*Directions for this task:* Beginning with the line that holds "For every named" in the data below, give again every line through the one that holds "利用の手引き (324, 255)", exactly as written.

*Supplied data:*
:::

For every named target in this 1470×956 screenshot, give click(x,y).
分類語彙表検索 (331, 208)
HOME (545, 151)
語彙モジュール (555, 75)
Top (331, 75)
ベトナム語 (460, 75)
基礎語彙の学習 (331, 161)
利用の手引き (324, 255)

:::

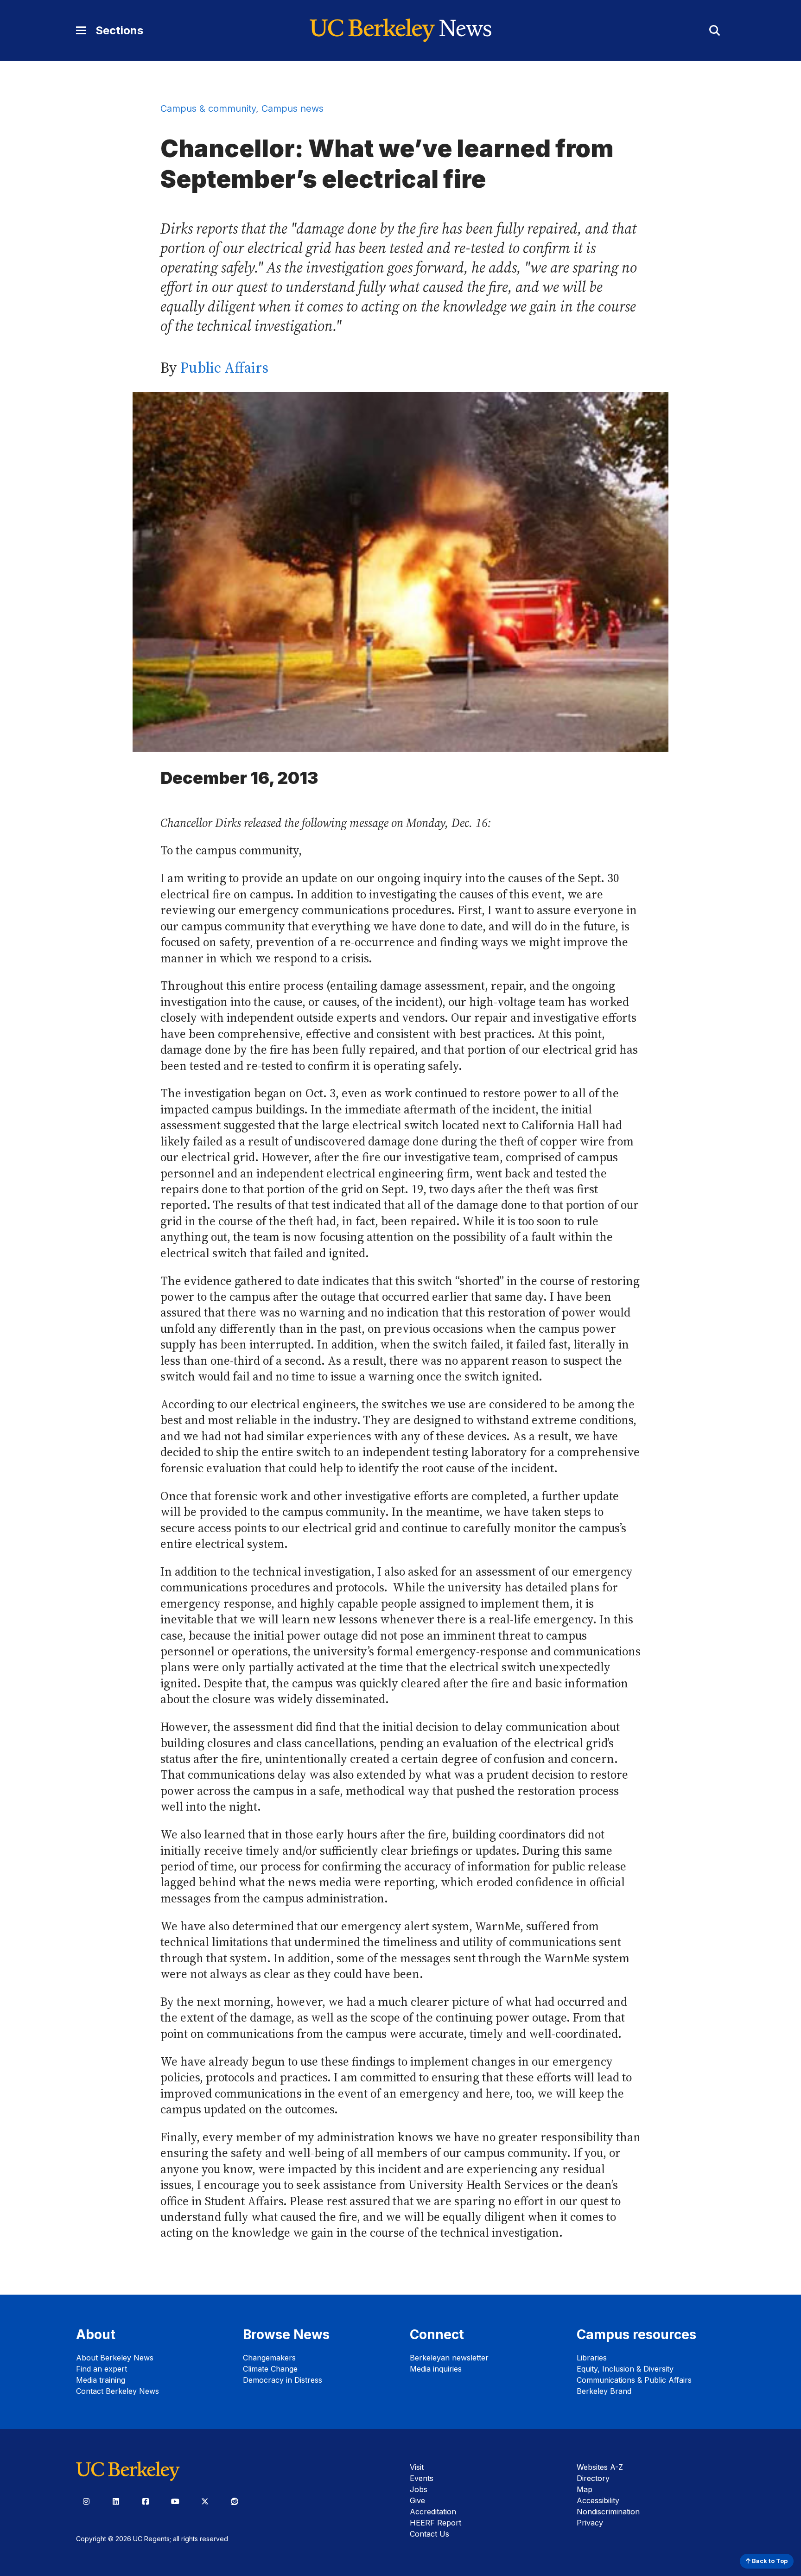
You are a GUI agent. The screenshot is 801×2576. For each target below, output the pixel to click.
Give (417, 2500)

:::

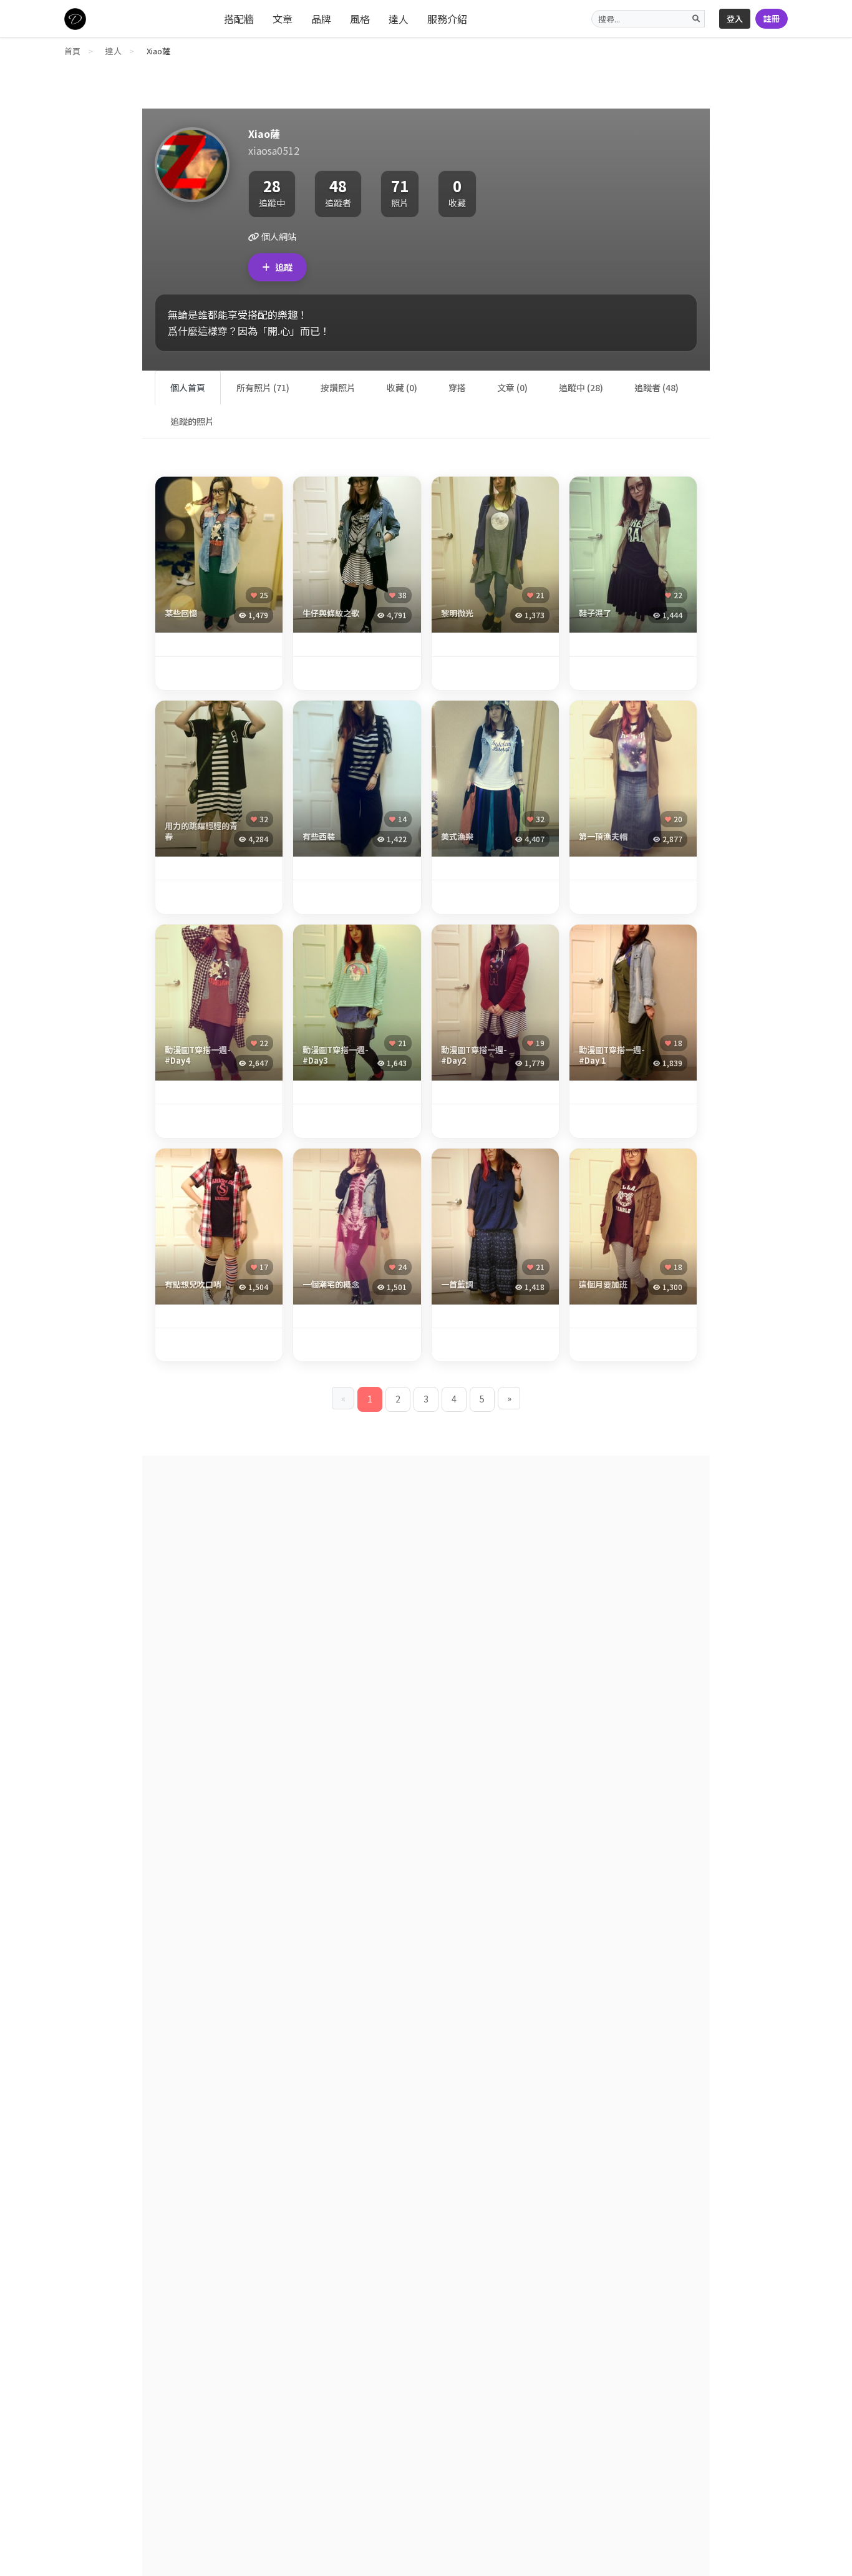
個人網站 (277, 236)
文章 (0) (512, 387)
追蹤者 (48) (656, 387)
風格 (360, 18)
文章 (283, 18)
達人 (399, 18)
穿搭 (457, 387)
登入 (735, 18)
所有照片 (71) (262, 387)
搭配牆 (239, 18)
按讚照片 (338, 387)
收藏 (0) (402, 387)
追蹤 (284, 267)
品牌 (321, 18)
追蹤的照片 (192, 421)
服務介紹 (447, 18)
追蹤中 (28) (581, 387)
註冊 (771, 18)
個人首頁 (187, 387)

:::

*Finished task:*
For every named target in this 1470×956 screenshot, give click(x,y).
分類語彙表検索 (331, 208)
HOME (545, 151)
語彙モジュール (555, 75)
Top (331, 75)
ベトナム語 (460, 75)
基礎語彙の学習 (331, 161)
利用の手引き (324, 255)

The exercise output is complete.